I need to setup Network Security Group rules for my application so it can receive HTTPS requests from the Internet and write data into Table Storage and Azure SQL. Nothing else is allowed.
I know how to setup the HTTP inbound rule. But I could not figure out how to setup outbound rules for table storage and azure sql. Should I provide use ".table.core.windows.net" as value of DestinationAddressPrefix?
You cannot use network security rules for Azure Storage Services because:
DestinationAddressPrefix
is a network IP Address in CDIR format and not DNS prefix / suffixWhat you could, but only in theory, and I would not recommend that, is to add your Azure Data Centre IP Address ranges to the Network Security Group. This would be the closest to what you try to achieve. But as I said, I would not recommend it (as you have to constantly update it and still have failure when this list is not updated).
If your primary concern is that your service shall not communicate with on-premises (in case you use VPN), you can add explicit deny for you on-prem network.

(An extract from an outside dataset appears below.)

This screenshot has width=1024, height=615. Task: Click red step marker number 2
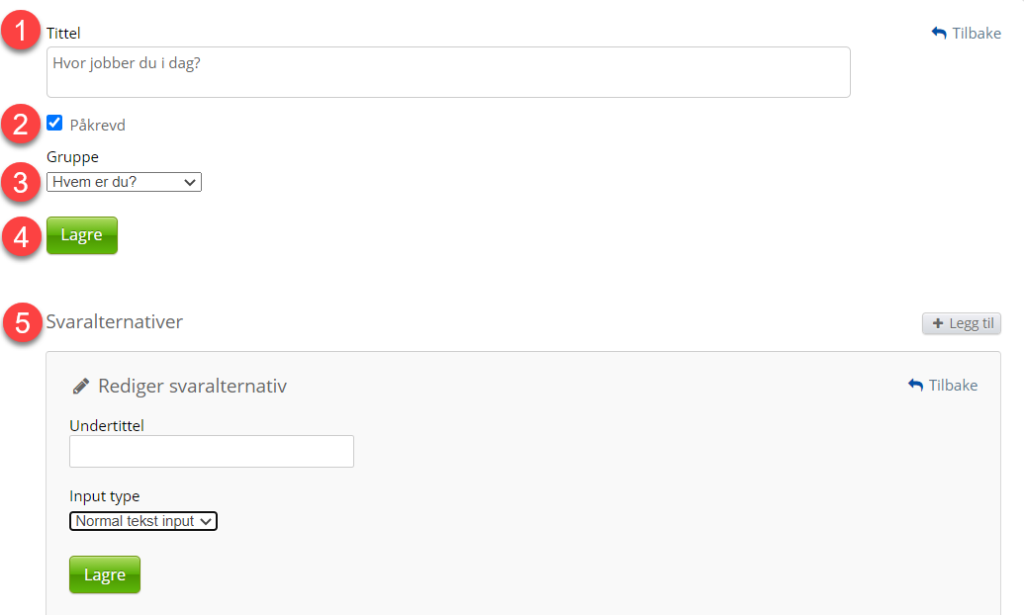click(x=20, y=125)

If your concern is that your service could be target of various attacks, than you could use a proper Web Application Firewall, like Barracuda - https://www.barracuda.com/programs/azure/application-security
As for Azure SQL Database, you can only limit access to your Azure SQL Database to "All azure services", but not "only mine azure service". And currently (again, as of 2015-06-12) there is no other way around.